1. Field of the Invention
The present invention relates to a design of search-line in the computer network domain and, more particularly, to a stored don't-care based hierarchical search-line scheme making use of a content-addressable memory (CAM) to apply to IP addressing lookup.
2. Description of Related art
Content-addressable memory (CAM) is a memory that implements the lookup-table function in a single clock cycle using dedicated comparison circuitry. CAM is a high performance search engine. It compares input search data with its entire contents within a single clock cycle. A CAM cell serves two basic functions—bit storage and bit comparison. For bit storage, CAM plays as an ordinary memory. Different from the SRAM, CAM has a special mode—searching operation. High search speed is the most advantage of CAM. As CAM applications grow, the power problem deteriorates more than the area. How to make a trade-off between power, speed, and area is the most important issue of recent researches in large capacity CAMs.

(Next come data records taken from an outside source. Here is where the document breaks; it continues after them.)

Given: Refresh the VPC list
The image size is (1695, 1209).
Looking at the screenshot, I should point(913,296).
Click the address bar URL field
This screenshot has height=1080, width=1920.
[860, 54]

CAM can be classified into binary CAM and ternary CAM. The binary CAM cell, has two states: “one” state and “zero” state. Different from binary CAM cell, the ternary CAM has an extra state, don't-care, which is suitable to be used in network applications. Because ternary CAM cell has this extra state, it needs an additional storage memory to store data.

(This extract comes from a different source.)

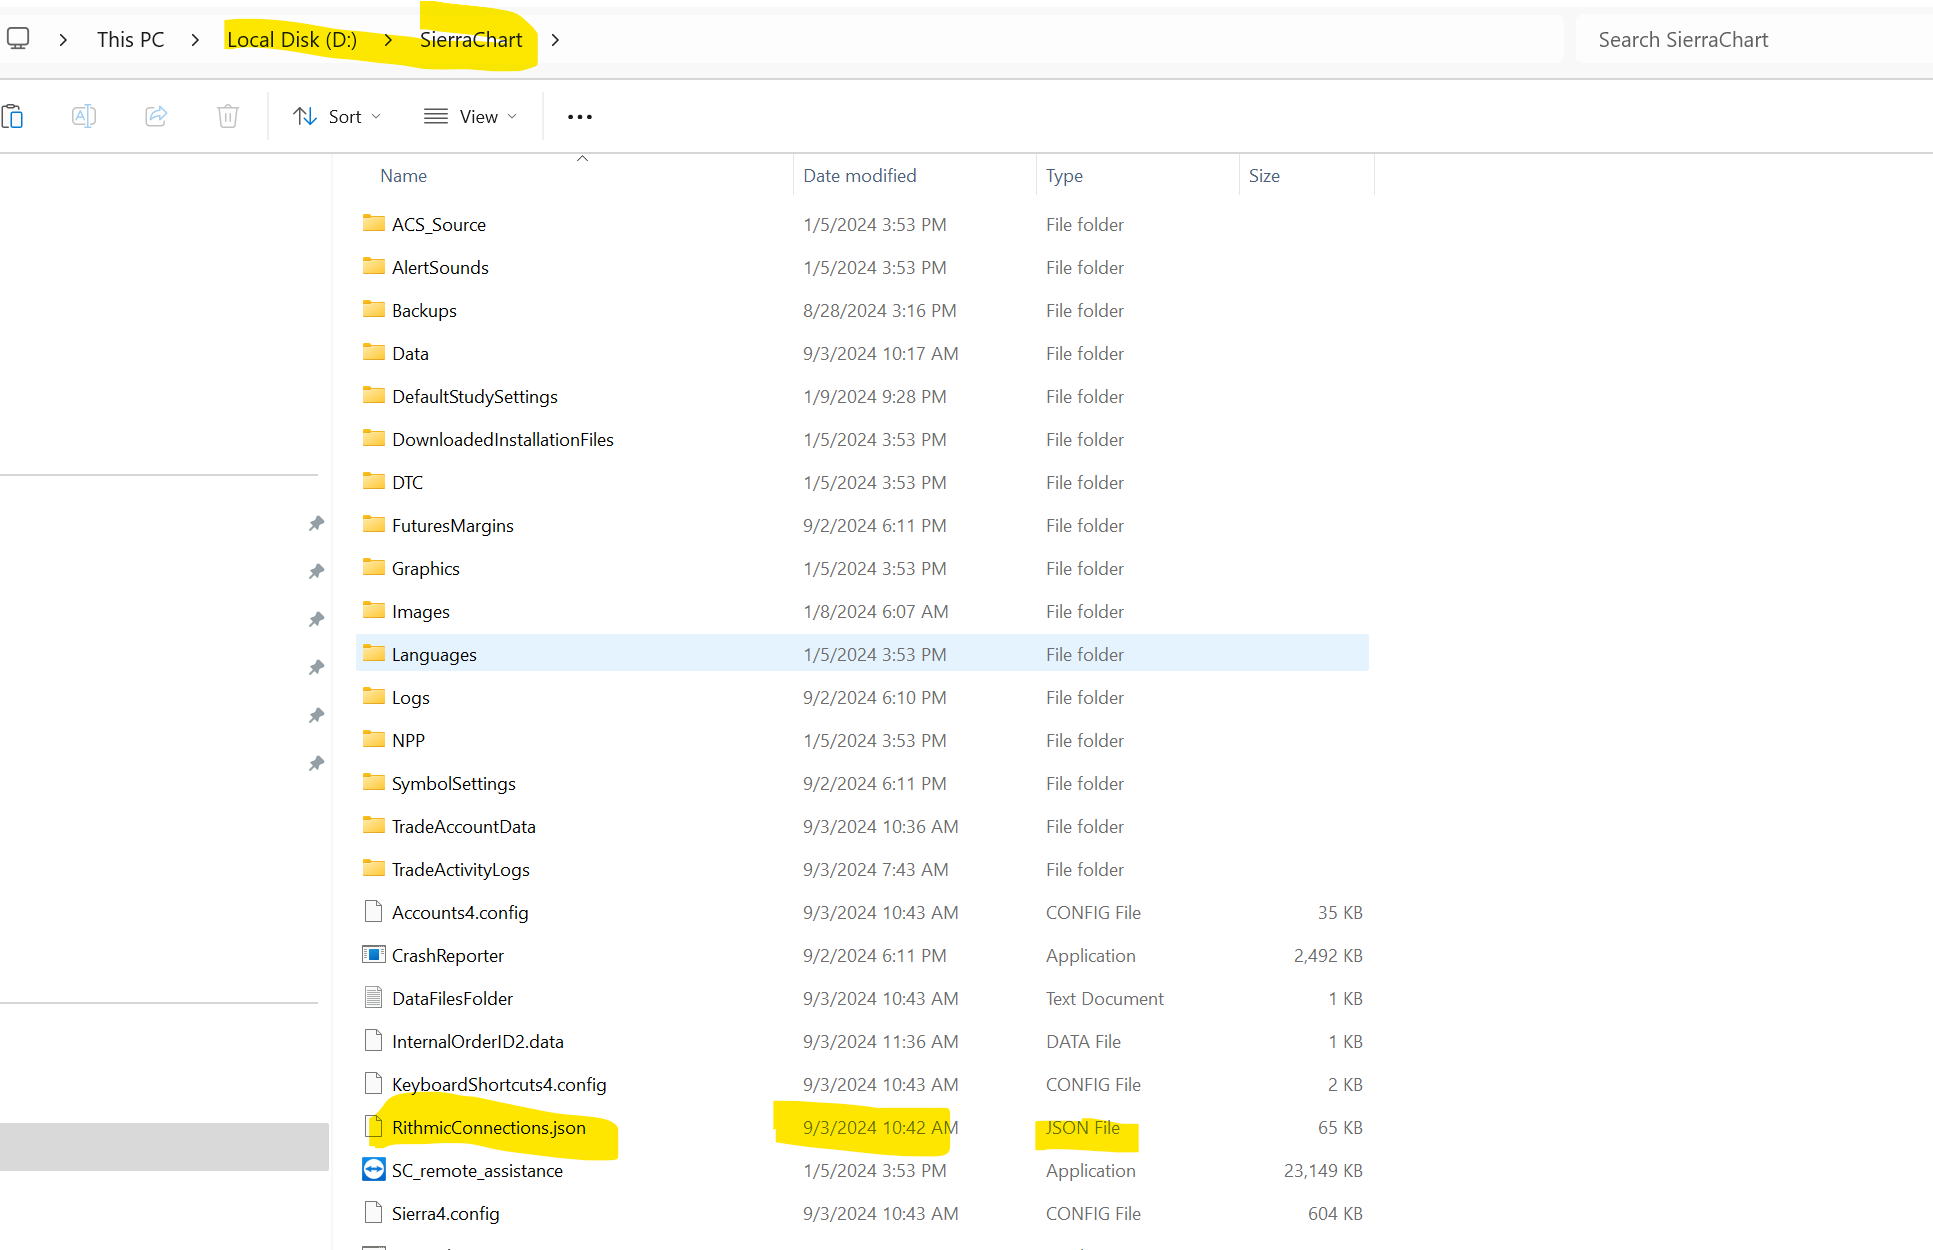Select the Backups folder
Viewport: 1933px width, 1250px height.
point(424,311)
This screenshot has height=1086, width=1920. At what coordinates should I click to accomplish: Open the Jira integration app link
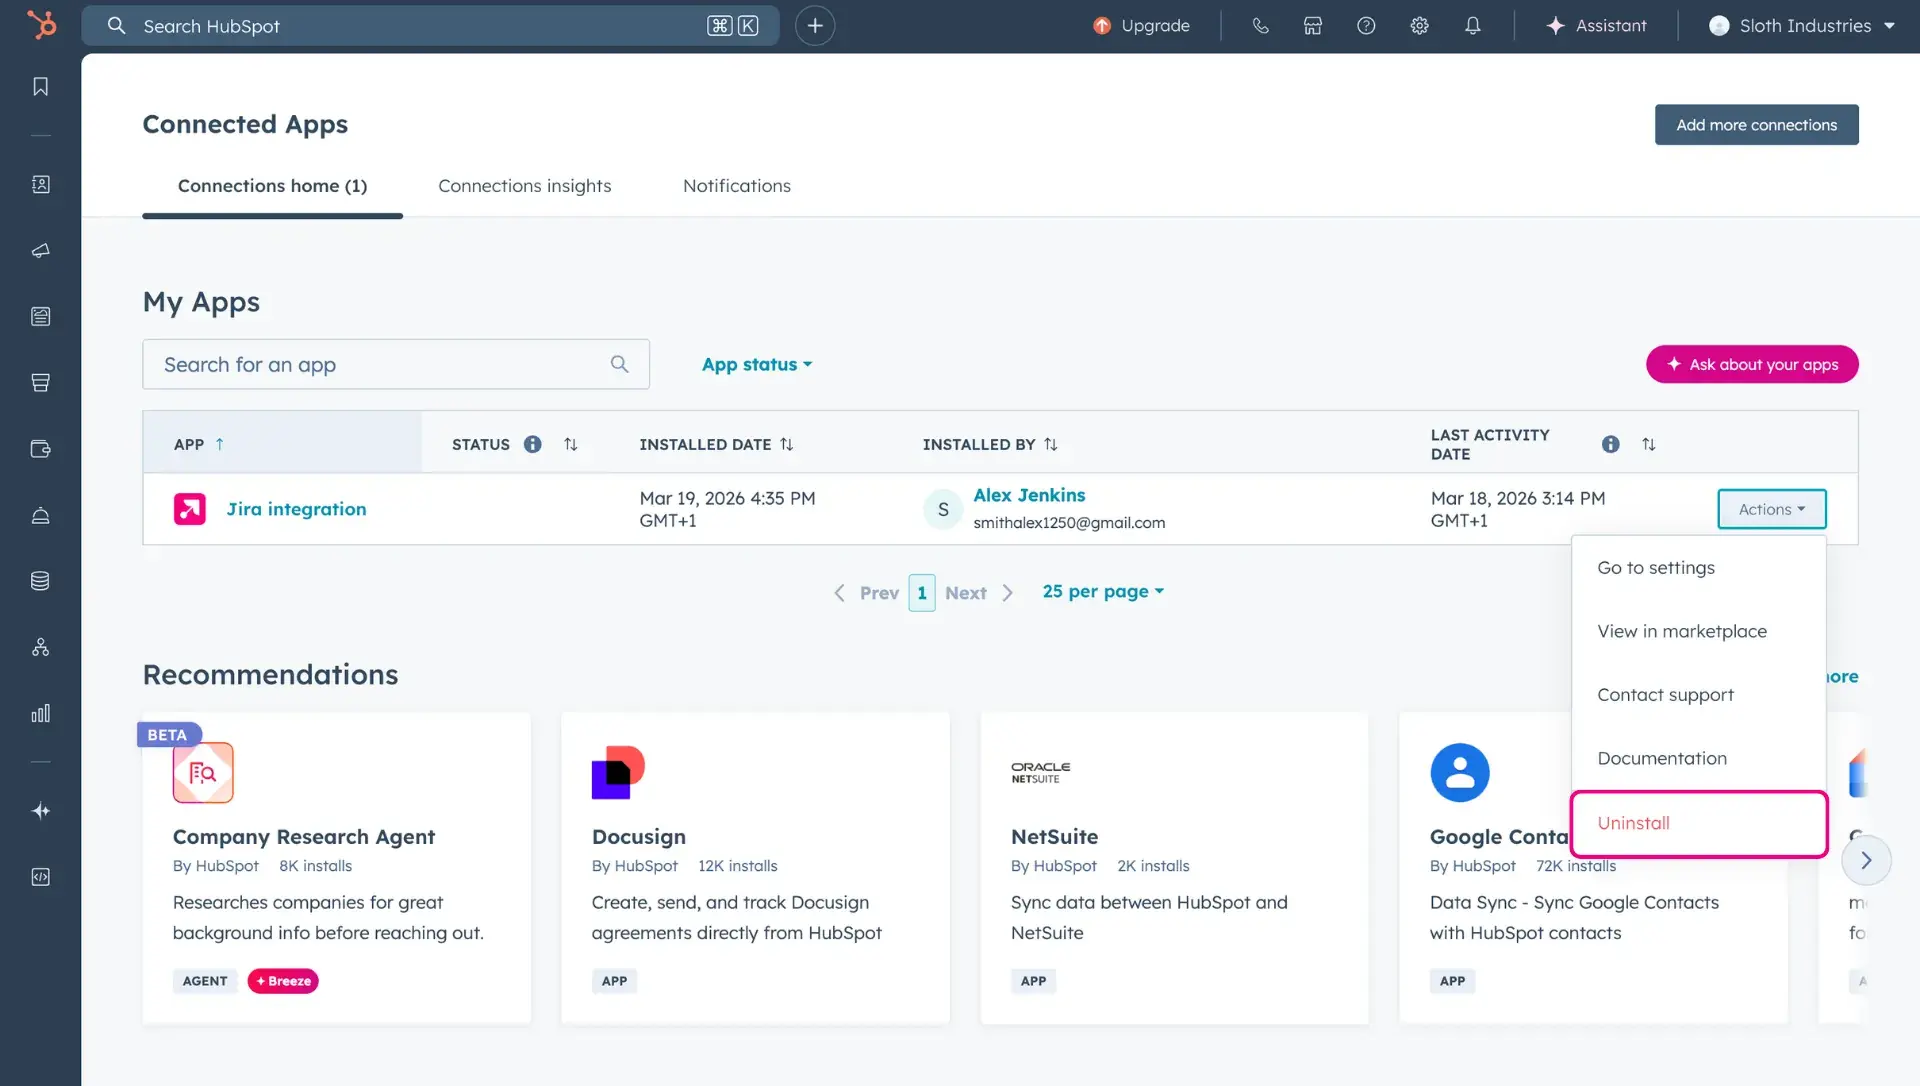(296, 508)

FIG. 1 shows a simplified block diagram of a ternary CAM. A conventional Ternary CAM architecture is usually composed of memory cell array 32, address decoders 30, bit-lines pre-charge circuits 38, word match schemes 34, read sense amplifiers 42, address priority encoders 36 and data line 40. Generally, ternary CAM has three operation modes: write, read, and search. The input in FIG. 1 is called search word that is broadcasted onto the search-lines. The number of bits in a ternary CAM word is usually large, with existing implementations ranging from 36 to 144 bits. A typical ternary CAM employs a table size ranging between a few hundred entries to 32K entries, corresponding to an address space ranging from 7 bits to 15 bits. Each stored word has a match-line that indicates whether the search word and stored word are identical (the match case) or are different (a mismatch case, or miss). The match-lines are fed to an encoder that generates a binary match location corresponding to the match-line that is in the match state. An encoder is used in systems where only a single match is expected. In ternary CAM applications where more than one word may match, a priority encoder is used instead of a simple encoder. An address priority encoder 36 selects the highest priority matching location to map to the match result, with words in lower address locations receiving higher priority. The overall function of a ternary CAM is to take a search word and return the matching memory location.
The hierarchical search-line scheme divides the search-lines into a two-level hierarchy of global search-lines (GSLs) and local search-lines (LSLs). FIG. 2 shows a simplified hierarchical search-line scheme, where the match-lines are pipelined into two segments, and the search-lines are divided into four LSLs per GSL. As shown in FIG. 2, hierarchical search-lines are built on top of pipelined match-lines. The basic idea of hierarchical search-lines is to exploit the fact that few match-lines survive the first segment of the pipelined match-lines. In the figure, each LSL feeds only a single match-line (for simplicity), but the number of match-lines per LSL can be 64 to 256. The GSLs are active every cycle, but the LSLs are active only when necessary. Activating LSLs is necessary only when at least one of the match-lines fed by the LSL is active. In many cases, an LSL will have no active match-lines in a given cycle, hence there is no need to activate the LSL, saving power.
However, the search speed is also restricted by hierarchical search-line (HSL) scheme. The primary reason is that the control signal comes from the comparison result at the previous stage in the same block, causing search time delay because each stage has to await the previous stage to finish operations and await the logic gate delay on one stage of HSL to start the comparison. Besides, in order to get the control signal of the next stage, the buffer of the HSL needs to have a very large control logic gate, in which the area and power overhead caused by the pipeline flip-flops and the clock driver diminishes the usefulness of the approach.
Accordingly, the present invention aims to propose a stored don't-care based hierarchical search-line scheme to solve the above drawbacks in the prior art.